#### Aim of the task
Find the word "agent" in the listing, and copy out each line where it turns up.

*** Begin section ***

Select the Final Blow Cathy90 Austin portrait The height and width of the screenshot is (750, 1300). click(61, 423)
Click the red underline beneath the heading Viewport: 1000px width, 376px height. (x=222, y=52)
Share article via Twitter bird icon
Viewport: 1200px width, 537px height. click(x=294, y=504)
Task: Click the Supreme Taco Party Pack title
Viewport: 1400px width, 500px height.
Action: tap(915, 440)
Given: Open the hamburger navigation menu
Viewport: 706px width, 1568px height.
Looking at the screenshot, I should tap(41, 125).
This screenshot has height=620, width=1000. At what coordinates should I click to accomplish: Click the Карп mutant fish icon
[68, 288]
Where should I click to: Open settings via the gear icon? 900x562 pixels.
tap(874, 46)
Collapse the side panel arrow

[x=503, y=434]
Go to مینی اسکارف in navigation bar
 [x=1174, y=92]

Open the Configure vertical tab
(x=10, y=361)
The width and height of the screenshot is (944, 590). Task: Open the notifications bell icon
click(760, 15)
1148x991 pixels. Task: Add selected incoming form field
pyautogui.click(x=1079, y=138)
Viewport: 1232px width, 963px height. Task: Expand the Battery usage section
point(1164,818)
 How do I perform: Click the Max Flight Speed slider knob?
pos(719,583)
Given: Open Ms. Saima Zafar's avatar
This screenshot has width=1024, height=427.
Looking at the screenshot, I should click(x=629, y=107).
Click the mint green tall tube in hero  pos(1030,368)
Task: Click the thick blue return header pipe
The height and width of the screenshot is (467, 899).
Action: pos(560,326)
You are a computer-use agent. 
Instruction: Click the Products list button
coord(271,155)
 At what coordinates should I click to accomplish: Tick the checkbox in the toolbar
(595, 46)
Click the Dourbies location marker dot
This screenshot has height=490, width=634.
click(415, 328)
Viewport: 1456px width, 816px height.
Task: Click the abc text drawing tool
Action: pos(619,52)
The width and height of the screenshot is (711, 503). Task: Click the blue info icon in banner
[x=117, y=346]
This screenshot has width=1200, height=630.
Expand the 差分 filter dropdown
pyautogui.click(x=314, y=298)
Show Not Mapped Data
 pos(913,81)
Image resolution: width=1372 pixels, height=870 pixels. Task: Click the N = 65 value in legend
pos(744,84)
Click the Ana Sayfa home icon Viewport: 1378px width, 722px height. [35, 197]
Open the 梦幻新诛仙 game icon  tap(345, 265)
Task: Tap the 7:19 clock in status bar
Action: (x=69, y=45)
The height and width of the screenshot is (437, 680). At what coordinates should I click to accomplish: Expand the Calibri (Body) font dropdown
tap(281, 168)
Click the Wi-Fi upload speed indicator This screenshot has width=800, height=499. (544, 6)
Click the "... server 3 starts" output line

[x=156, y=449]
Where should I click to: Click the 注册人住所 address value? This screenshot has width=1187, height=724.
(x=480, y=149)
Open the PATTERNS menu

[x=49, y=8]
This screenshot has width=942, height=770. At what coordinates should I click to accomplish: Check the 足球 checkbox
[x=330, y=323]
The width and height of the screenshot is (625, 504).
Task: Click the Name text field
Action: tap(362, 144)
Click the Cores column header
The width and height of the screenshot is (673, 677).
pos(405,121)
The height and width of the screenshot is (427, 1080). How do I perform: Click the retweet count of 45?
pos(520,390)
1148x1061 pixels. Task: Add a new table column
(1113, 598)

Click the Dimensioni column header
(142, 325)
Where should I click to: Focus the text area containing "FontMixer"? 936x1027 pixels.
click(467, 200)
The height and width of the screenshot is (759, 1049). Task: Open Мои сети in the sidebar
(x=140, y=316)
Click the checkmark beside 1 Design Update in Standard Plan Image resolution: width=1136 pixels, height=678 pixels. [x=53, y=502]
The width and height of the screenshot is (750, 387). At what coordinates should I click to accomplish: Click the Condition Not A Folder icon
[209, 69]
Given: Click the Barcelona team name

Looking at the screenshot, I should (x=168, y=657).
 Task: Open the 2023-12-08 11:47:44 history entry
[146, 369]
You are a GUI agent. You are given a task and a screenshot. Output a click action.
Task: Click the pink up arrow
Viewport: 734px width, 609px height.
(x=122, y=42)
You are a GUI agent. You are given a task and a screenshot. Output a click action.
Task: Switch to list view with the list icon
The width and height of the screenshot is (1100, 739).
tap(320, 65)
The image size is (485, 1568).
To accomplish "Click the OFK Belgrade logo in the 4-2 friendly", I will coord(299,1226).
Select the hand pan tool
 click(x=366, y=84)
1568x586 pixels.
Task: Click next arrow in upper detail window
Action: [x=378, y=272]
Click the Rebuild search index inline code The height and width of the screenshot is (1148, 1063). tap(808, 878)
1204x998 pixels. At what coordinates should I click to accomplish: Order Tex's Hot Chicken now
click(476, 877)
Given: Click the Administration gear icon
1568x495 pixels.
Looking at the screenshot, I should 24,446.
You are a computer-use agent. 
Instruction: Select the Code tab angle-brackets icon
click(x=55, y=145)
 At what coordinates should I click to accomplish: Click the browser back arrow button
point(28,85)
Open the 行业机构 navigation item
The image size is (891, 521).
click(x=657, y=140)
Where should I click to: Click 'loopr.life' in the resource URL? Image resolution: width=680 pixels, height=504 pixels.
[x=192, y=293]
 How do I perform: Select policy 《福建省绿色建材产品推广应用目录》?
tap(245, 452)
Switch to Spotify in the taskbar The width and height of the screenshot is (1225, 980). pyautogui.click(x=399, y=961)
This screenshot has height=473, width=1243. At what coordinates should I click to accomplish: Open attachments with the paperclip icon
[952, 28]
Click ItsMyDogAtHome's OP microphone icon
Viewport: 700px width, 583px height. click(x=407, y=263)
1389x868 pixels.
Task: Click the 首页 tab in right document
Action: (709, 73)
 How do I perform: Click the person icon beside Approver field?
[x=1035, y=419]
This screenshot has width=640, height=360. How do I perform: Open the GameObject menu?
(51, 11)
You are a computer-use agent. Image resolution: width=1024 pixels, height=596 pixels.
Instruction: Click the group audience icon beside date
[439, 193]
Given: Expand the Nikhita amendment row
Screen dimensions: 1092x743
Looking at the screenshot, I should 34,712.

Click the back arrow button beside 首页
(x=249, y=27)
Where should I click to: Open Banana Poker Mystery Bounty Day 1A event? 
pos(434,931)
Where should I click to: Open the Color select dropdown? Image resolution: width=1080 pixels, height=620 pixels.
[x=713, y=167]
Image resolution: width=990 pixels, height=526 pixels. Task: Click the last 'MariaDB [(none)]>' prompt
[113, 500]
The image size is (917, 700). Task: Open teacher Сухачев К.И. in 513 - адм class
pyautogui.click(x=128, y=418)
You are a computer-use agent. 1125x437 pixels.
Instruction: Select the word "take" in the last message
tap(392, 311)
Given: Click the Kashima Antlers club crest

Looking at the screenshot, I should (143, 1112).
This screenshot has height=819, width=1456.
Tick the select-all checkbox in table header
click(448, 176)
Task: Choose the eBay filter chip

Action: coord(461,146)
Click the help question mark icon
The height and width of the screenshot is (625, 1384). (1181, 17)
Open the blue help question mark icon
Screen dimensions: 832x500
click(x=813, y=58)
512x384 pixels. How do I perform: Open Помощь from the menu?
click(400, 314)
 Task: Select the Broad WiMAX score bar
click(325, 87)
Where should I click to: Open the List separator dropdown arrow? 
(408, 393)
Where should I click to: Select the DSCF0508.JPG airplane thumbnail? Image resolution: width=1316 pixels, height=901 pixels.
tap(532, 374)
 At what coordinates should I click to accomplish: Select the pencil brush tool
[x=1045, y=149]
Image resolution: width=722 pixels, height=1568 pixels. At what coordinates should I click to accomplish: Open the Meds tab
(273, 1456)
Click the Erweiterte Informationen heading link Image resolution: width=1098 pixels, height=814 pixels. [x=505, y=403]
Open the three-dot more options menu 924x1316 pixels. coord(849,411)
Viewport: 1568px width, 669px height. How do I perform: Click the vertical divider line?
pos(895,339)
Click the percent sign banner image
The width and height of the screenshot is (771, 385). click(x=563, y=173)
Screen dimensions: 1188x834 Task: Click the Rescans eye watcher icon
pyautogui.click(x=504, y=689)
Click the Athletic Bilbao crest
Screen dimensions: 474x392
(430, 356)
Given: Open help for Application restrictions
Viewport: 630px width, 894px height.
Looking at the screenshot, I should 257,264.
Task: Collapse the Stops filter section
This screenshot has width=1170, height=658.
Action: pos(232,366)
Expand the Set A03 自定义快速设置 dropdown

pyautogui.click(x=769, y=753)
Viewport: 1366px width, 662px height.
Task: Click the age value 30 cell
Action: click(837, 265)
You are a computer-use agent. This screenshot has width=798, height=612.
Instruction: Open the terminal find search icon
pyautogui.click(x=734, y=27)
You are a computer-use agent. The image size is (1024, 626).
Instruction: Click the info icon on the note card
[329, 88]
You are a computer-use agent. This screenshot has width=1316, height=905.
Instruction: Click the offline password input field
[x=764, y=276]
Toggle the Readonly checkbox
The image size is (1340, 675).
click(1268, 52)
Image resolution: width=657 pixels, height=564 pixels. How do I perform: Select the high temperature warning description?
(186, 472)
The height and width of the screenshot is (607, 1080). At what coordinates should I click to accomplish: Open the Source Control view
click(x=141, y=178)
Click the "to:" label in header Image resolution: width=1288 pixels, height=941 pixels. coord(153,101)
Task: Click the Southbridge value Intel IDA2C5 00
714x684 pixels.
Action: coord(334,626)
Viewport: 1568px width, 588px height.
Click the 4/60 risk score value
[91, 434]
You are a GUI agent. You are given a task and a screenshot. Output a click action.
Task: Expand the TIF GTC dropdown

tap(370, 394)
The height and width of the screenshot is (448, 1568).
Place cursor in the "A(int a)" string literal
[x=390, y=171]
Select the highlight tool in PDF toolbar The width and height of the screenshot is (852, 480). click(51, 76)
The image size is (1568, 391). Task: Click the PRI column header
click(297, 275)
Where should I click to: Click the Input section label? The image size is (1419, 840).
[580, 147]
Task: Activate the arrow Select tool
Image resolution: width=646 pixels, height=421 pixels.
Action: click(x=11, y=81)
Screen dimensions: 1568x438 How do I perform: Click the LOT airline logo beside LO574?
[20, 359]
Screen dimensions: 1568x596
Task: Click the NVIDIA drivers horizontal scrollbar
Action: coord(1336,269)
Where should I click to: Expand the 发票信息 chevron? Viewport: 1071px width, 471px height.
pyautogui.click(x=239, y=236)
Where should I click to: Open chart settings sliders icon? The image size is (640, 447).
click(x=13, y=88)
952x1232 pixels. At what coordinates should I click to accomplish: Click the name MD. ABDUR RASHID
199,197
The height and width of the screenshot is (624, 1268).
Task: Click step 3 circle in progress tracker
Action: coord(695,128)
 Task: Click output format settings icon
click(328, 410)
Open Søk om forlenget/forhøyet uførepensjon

*** End section ***

#### Exercise solution
You are a computer-use agent. 
You are a GUI agent. You are given a task and a screenshot. Output a click action.
You are a GUI agent. You are given a task and a screenshot. Output a click action.
You are a computer-use agent. 
You are a computer-use agent. Image resolution: width=1024 pixels, height=596 pixels.
You are a computer-use agent. 1125x437 pixels.
You are a computer-use agent. This screenshot has width=798, height=612.
You are a computer-use agent. The image size is (1024, 626).
You are a computer-use agent. This screenshot has width=1316, height=905.
You are a GUI agent. You are given a task and a screenshot. Output a click action.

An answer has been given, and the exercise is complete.